TLS プロトコルと同様に、Enterprise Server で許可されるデフォルトの暗号スイート セットは、強化ではなく、相互運用性を目的としています。TLSv1.2 の場合、古いピア システムをサポートする必要がない限り、次のオプションのいずれかを使用することをお勧めします。
  • 暗号スイート リストを ALL:@SECLEVEL=3 に設定する。これにより、強力なアルゴリズムおよび Perfect Forward Secrecy を必要とする「セキュリティ レベル 3」を満たすスイートのみが有効になります。
  • 暗号スイート リストを -ALL:ECDHE-ECDSA-CHACHA20-POLY1305:ECDHE-RSA-CHACHA20-POLY1305:DHE-RSA-CHACHA20-POLY1305:ECDHE-ECDSA-AES256-GCM-SHA384:ECDHE-RSA-AES256-GCM-SHA384:ECDHE-ECDSA-AES128-GCM-SHA256:ECDHE-RSA-AES128-GCM-SHA256:DHE-DSS-AES256-GCM-SHA384:DHE-RSA-AES256-GCM-SHA384:DHE-DSS-AES128-GCM-SHA256:DHE-RSA-AES128-GCM-SHA256 に設定する。これは、TLSv1.2 のクラス最高の暗号スイートのコレクションです。相互運用性のために必要な場合は、他のスイートを追加します。

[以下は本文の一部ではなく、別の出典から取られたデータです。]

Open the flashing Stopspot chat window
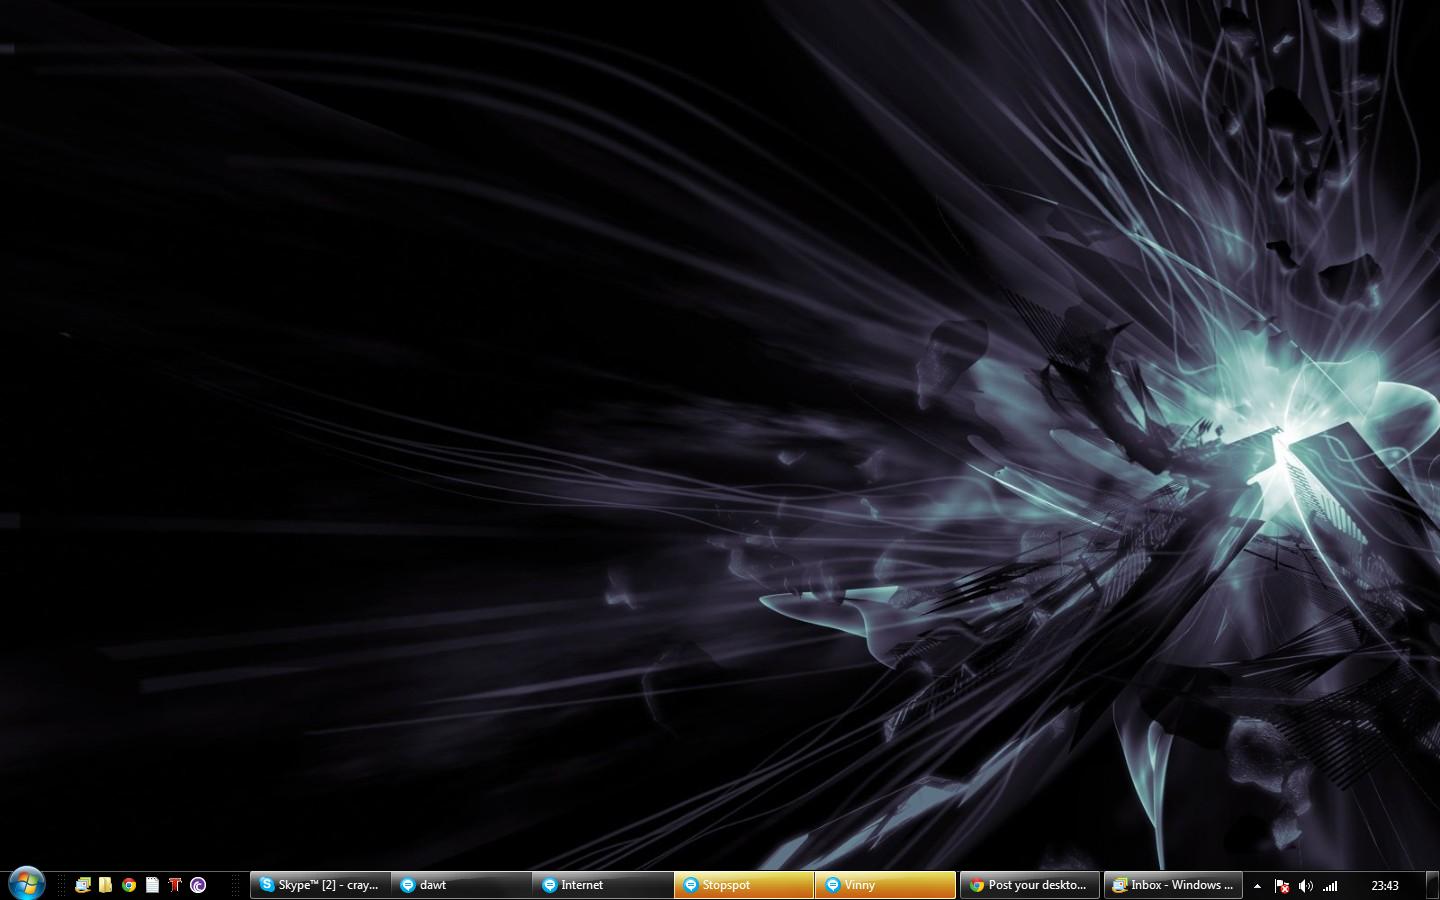The height and width of the screenshot is (900, 1440). pos(744,885)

[DH minimum group size] オプションは、一時的な Diffie-Hellman キーのサイズを決定します。このオプションのデフォルトは 2048 ビットであり、通常は十分なセキュリティが提供されます。これは 4096 に変更できますが、大部分のクライアントでは Elliptic Curve Diffie-Hellman (ECDH) の使用が許可されるため、この設定が適用されることはほとんどありません。

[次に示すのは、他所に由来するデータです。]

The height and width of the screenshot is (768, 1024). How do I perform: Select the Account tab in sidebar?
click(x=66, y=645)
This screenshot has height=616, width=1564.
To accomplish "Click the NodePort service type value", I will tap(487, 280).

強化のために、TLSv1.3 暗号スイート リストまたは許可される楕円曲線リストを変更する必要はありません。

[Honor Server Cipher List]

このオプションを有効にする必要があります。これにより、サーバーは暗号スイートの優先順位を決定できます。サーバーはより厳密に管理されているため、また権限を獲得した攻撃者が、クライアントの暗号スイート リストを改ざんして、サーバーで提供される最も弱いスイートに対話をダウングレードできる可能性があるため、これは重要です。このオプションは、将来の製品リリースではデフォルトで有効化される見込みです。